SUPPLIED MATERIAL:
• • • •

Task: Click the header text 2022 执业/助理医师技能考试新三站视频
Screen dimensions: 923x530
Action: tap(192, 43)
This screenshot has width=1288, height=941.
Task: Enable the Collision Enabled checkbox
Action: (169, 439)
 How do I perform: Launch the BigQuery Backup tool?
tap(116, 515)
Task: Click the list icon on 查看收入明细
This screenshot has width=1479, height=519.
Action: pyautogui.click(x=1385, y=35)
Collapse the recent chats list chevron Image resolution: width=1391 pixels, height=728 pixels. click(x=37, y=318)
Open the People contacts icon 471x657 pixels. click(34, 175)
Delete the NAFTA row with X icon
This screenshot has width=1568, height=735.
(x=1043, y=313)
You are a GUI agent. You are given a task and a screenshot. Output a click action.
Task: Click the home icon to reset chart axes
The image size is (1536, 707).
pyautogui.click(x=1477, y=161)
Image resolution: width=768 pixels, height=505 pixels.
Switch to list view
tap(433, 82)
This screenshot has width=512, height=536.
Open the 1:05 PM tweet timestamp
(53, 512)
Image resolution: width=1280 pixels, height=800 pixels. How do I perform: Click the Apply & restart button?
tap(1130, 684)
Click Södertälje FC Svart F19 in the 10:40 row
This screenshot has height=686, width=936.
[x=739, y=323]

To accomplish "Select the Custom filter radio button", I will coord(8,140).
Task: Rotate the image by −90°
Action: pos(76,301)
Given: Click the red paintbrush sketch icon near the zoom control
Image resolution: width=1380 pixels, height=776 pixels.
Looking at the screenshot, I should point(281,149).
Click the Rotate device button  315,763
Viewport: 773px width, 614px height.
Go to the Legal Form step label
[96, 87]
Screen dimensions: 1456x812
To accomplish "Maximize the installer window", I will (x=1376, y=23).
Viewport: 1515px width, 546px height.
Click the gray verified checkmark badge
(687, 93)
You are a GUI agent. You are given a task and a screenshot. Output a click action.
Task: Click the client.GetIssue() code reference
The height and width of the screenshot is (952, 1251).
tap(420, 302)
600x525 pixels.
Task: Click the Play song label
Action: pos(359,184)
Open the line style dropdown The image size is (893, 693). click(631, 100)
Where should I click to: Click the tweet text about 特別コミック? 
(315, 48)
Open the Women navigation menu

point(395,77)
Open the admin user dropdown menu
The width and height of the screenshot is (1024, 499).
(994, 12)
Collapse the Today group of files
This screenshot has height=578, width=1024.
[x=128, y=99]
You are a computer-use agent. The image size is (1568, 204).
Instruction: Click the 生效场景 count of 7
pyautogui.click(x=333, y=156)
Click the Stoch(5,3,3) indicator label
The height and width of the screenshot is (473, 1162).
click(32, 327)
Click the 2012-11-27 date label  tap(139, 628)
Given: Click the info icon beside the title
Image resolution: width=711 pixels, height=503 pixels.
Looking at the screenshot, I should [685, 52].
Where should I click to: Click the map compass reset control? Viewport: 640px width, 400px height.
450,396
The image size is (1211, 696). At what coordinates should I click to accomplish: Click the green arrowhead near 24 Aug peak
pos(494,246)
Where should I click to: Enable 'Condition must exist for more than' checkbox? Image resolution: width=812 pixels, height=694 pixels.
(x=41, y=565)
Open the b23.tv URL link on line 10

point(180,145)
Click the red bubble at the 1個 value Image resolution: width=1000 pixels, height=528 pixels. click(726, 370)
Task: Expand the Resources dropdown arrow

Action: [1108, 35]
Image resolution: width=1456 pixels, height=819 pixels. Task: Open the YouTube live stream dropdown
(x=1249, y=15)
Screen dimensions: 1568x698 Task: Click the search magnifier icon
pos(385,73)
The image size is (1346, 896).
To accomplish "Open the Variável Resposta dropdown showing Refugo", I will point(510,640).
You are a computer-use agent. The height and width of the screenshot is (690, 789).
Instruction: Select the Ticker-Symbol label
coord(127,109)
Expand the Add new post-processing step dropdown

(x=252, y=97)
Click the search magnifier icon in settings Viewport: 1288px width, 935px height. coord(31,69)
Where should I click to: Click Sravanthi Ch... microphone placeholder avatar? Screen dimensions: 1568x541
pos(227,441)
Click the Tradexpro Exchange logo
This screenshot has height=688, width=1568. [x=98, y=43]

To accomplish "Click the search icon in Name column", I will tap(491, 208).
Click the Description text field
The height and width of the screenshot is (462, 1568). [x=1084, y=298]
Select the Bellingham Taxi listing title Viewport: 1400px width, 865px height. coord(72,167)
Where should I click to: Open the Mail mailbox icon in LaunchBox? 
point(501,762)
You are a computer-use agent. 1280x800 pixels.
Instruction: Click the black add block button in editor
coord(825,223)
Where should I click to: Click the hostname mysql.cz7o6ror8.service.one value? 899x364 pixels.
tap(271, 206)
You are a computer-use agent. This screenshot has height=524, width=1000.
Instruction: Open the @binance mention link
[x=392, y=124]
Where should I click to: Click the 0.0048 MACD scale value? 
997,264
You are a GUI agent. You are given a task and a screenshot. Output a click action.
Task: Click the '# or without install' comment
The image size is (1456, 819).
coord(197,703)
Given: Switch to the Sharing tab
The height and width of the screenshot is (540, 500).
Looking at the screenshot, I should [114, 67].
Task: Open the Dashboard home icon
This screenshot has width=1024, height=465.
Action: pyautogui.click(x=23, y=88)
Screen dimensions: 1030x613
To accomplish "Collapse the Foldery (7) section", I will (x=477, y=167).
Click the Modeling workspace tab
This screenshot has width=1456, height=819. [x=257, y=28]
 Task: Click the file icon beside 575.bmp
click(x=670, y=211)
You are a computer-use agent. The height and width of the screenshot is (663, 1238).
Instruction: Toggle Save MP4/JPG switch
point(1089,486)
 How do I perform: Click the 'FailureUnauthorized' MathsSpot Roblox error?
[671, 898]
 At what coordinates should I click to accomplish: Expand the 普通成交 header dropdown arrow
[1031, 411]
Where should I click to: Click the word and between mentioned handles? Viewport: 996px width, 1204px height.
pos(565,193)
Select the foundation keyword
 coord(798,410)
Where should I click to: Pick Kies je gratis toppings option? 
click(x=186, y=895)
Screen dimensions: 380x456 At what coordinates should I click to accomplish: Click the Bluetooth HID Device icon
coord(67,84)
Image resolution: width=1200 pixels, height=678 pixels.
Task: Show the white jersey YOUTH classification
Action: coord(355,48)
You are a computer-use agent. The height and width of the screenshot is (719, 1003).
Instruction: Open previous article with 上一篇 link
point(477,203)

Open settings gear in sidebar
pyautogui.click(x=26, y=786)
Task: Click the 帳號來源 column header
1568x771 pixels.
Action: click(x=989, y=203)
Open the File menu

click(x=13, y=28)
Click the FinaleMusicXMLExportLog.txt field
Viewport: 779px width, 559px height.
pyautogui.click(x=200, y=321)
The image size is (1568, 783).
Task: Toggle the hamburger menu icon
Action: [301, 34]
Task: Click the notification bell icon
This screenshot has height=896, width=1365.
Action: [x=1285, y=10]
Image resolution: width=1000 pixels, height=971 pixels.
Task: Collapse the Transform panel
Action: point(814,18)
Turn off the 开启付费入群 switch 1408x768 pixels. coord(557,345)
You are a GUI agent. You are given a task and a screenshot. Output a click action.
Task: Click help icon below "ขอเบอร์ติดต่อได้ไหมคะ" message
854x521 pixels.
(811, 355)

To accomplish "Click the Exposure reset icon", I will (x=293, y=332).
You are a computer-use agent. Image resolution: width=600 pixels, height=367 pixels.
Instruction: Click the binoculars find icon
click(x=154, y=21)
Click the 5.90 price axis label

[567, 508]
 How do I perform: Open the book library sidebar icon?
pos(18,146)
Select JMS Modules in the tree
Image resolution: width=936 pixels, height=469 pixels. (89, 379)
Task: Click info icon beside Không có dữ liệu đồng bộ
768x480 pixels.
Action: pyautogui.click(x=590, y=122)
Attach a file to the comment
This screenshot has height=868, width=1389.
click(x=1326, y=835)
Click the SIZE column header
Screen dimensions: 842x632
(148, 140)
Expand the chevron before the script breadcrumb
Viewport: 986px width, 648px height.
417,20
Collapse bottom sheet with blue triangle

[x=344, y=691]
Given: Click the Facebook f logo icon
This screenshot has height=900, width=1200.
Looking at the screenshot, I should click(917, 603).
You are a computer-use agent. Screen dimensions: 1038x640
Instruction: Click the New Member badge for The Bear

• • • •

Looking at the material, work out the number of lines holding "home", and write that number alone.

RESPONSE: 2